▶ Texto fornecido:
++++++++

Ivan Ilitch havia acabado de morrer pela terceira vez, no meu colo, quando li a notícia da morte do escritor Paul Auster, aos 77 anos, em sua casa no Brooklyn, em Nova York. Contando assim, não parece, mas na hora me pareceu uma coincidência comovente. Melhor do que coincidência: uma rima.
A novela A Morte de Ivan Ilitch (1886), de Leon Tolstoi, e o “Retrato de um homem invisível”, de Paul Auster, relato não ficcional que abre o livro A Invenção da Solidão (1982), ocupam lugar de honra na minha biblioteca imaginária de textos essenciais. Ambos são pequenas obras-primas de concisão de autores que escreveram romances celebremente extensos (Guerra e Paz e 4321). Ambos usam uma morte como ponto de partida da narrativa.

++++++++

▶ Dados fornecidos:

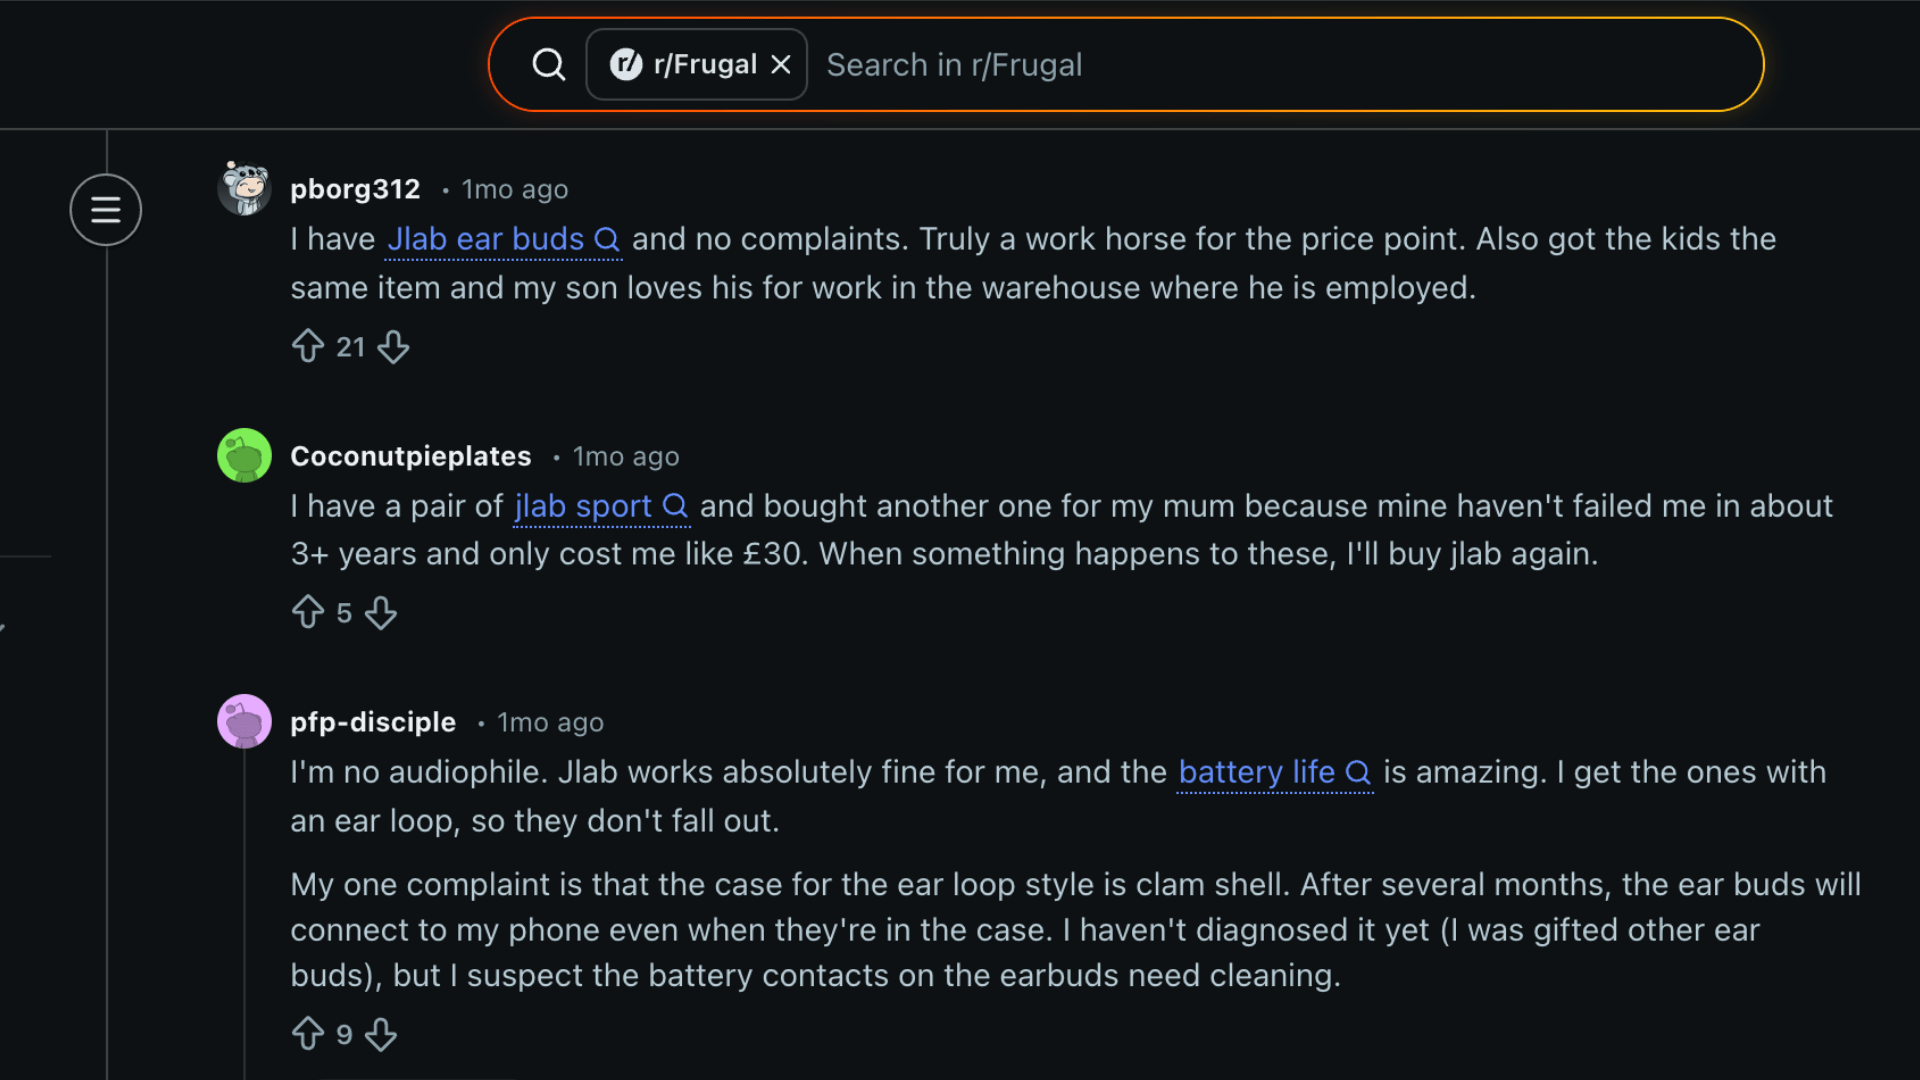Downvote pborg312's comment
Image resolution: width=1920 pixels, height=1080 pixels.
point(393,346)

++++++++

▶ Problemas a resolver:
1) Repita fielmente o trecho do texto sobre Paul Auster e Ivan Ilitch que vai de "A novela A Morte" até "partida da narrativa.".
2) Prossiga com o texto sobre Paul Auster e Ivan Ilitch a partir da última frase apresentada.

▶ Respostas por número:
1)
A novela A Morte de Ivan Ilitch (1886), de Leon Tolstoi, e o “Retrato de um homem invisível”, de Paul Auster, relato não ficcional que abre o livro A Invenção da Solidão (1982), ocupam lugar de honra na minha biblioteca imaginária de textos essenciais. Ambos são pequenas obras-primas de concisão de autores que escreveram romances celebremente extensos (Guerra e Paz e 4321). Ambos usam uma morte como ponto de partida da narrativa.

2)
Ivan Ilitch começa no fim, no momento em que os colegas do personagem principal, um juiz de 45 anos, ficam sabendo que ele morreu, depois de uma curta e devastadora doença. Você sabe como é. A primeira reação do grupo é de comoção com a notícia que todos já estavam esperando. Logo em seguida, o lado prático das coisas toma conta da conversa e dos pensamentos. Quem vai substituí-lo? Quem pode ganhar uma promoção ou uma transferência com a sua morte? Como acomodar uma ida ao velório em meio a um dia cheio de outros afazeres? Vai dar tempo de sair para jantar depois de cumprir a obrigação de ir cumprimentar a família? Nas duas primeiras leituras, o sarcasmo dessas primeiras páginas havia me escapado, soterrado talvez sob o peso dos capítulos seguintes, em que o autor parece desfiar fibra por fibra todos os nossos piores medos sobre a experiência física da morte. Desta vez, me pareceram mais intensas as dores morais de Ivan Ilitch, o medo que ele tem de não ter vivido “do jeito certo”. Mas qual era o jeito certo, ele se pergunta, sabendo que já não faz diferença a resposta.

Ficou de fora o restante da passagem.